**DATA TO PROCESS**.
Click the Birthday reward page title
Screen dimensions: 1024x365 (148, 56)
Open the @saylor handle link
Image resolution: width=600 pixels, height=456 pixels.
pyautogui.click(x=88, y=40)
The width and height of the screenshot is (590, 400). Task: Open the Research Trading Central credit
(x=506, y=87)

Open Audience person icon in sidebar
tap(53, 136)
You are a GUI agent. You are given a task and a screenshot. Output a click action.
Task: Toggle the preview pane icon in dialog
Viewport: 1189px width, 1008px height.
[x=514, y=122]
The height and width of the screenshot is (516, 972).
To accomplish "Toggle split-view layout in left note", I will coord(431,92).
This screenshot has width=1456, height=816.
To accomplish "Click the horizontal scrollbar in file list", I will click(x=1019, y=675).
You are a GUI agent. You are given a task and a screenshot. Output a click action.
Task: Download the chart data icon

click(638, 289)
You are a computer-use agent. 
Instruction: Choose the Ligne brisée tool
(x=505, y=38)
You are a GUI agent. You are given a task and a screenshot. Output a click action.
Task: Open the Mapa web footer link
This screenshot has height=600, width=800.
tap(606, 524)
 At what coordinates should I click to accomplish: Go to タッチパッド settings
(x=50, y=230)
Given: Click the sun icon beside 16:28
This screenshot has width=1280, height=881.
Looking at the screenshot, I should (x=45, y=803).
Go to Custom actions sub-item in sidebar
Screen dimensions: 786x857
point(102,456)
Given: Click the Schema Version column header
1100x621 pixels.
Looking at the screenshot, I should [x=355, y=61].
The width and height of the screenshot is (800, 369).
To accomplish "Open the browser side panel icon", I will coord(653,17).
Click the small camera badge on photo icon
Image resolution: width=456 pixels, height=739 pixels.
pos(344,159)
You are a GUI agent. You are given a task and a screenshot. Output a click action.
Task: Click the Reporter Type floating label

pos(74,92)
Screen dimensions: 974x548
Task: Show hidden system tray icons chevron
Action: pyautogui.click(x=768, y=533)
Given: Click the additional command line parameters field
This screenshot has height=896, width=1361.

**INSTRUCTIONS FOR THE TASK**. Please restate every line of the records exactly.

**RESULT OF THE EXERCISE**.
Click the Birthday reward page title
Screen dimensions: 1024x365 (148, 56)
Open the @saylor handle link
Image resolution: width=600 pixels, height=456 pixels.
pyautogui.click(x=88, y=40)
The width and height of the screenshot is (590, 400). Task: Open the Research Trading Central credit
(x=506, y=87)

Open Audience person icon in sidebar
tap(53, 136)
You are a GUI agent. You are given a task and a screenshot. Output a click action.
Task: Toggle the preview pane icon in dialog
Viewport: 1189px width, 1008px height.
[x=514, y=122]
The height and width of the screenshot is (516, 972).
To accomplish "Toggle split-view layout in left note", I will coord(431,92).
This screenshot has width=1456, height=816.
To accomplish "Click the horizontal scrollbar in file list", I will click(x=1019, y=675).
You are a GUI agent. You are given a task and a screenshot. Output a click action.
Task: Download the chart data icon

click(638, 289)
You are a computer-use agent. 
Instruction: Choose the Ligne brisée tool
(x=505, y=38)
You are a GUI agent. You are given a task and a screenshot. Output a click action.
Task: Open the Mapa web footer link
This screenshot has height=600, width=800.
tap(606, 524)
 At what coordinates should I click to accomplish: Go to タッチパッド settings
(x=50, y=230)
Given: Click the sun icon beside 16:28
This screenshot has width=1280, height=881.
Looking at the screenshot, I should (x=45, y=803).
Go to Custom actions sub-item in sidebar
Screen dimensions: 786x857
point(102,456)
Given: Click the Schema Version column header
1100x621 pixels.
Looking at the screenshot, I should [x=355, y=61].
The width and height of the screenshot is (800, 369).
To accomplish "Open the browser side panel icon", I will coord(653,17).
Click the small camera badge on photo icon
Image resolution: width=456 pixels, height=739 pixels.
pos(344,159)
You are a GUI agent. You are given a task and a screenshot. Output a click action.
Task: Click the Reporter Type floating label

pos(74,92)
Screen dimensions: 974x548
Task: Show hidden system tray icons chevron
Action: pyautogui.click(x=768, y=533)
Given: Click the additional command line parameters field
This screenshot has height=896, width=1361.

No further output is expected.